== TASK MATERIAL ==
----------

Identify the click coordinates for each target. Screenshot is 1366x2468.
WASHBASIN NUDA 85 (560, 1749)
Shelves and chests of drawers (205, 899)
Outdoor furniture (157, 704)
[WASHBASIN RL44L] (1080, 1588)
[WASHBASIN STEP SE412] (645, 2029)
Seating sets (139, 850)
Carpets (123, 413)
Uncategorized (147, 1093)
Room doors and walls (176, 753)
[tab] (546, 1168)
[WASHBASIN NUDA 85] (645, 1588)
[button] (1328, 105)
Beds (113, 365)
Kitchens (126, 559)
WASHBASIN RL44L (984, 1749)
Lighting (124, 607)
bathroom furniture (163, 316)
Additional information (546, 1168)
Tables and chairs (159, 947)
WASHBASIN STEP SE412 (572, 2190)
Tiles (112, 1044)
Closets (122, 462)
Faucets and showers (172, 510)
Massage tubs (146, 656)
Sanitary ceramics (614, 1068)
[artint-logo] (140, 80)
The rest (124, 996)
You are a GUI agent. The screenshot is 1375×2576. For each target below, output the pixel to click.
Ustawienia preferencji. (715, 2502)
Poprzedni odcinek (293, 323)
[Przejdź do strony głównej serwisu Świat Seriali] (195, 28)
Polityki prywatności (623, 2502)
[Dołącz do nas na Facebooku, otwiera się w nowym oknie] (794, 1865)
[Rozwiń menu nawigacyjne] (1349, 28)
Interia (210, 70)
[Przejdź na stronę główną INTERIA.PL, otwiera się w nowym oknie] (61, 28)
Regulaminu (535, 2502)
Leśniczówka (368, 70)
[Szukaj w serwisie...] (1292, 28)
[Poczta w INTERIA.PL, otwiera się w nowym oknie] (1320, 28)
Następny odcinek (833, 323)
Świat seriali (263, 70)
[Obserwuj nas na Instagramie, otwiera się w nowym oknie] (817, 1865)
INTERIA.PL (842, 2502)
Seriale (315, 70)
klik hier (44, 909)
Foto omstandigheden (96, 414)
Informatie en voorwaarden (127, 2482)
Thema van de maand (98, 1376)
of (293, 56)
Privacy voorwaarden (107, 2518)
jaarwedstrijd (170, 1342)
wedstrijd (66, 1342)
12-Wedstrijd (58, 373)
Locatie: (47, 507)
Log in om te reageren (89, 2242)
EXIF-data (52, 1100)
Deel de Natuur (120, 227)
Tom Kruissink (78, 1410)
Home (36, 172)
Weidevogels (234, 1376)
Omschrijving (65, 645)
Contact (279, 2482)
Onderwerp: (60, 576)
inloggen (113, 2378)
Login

----------

== ACTION ITEM ==
Restate word for word the lines above, beginning at the first one and ending at the line that carries "of (293, 56)".

== ANSWER SPACE ==
Identify the click coordinates for each target. Screenshot is 1366x2468.
WASHBASIN NUDA 85 (560, 1749)
Shelves and chests of drawers (205, 899)
Outdoor furniture (157, 704)
[WASHBASIN RL44L] (1080, 1588)
[WASHBASIN STEP SE412] (645, 2029)
Seating sets (139, 850)
Carpets (123, 413)
Uncategorized (147, 1093)
Room doors and walls (176, 753)
[tab] (546, 1168)
[WASHBASIN NUDA 85] (645, 1588)
[button] (1328, 105)
Beds (113, 365)
Kitchens (126, 559)
WASHBASIN RL44L (984, 1749)
Lighting (124, 607)
bathroom furniture (163, 316)
Additional information (546, 1168)
Tables and chairs (159, 947)
WASHBASIN STEP SE412 (572, 2190)
Tiles (112, 1044)
Closets (122, 462)
Faucets and showers (172, 510)
Massage tubs (146, 656)
Sanitary ceramics (614, 1068)
[artint-logo] (140, 80)
The rest (124, 996)
You are a GUI agent. The screenshot is 1375×2576. For each target below, output the pixel to click.
Ustawienia preferencji. (715, 2502)
Poprzedni odcinek (293, 323)
[Przejdź do strony głównej serwisu Świat Seriali] (195, 28)
Polityki prywatności (623, 2502)
[Dołącz do nas na Facebooku, otwiera się w nowym oknie] (794, 1865)
[Rozwiń menu nawigacyjne] (1349, 28)
Interia (210, 70)
[Przejdź na stronę główną INTERIA.PL, otwiera się w nowym oknie] (61, 28)
Regulaminu (535, 2502)
Leśniczówka (368, 70)
[Szukaj w serwisie...] (1292, 28)
[Poczta w INTERIA.PL, otwiera się w nowym oknie] (1320, 28)
Następny odcinek (833, 323)
Świat seriali (263, 70)
[Obserwuj nas na Instagramie, otwiera się w nowym oknie] (817, 1865)
INTERIA.PL (842, 2502)
Seriale (315, 70)
klik hier (44, 909)
Foto omstandigheden (96, 414)
Informatie en voorwaarden (127, 2482)
Thema van de maand (98, 1376)
of (293, 56)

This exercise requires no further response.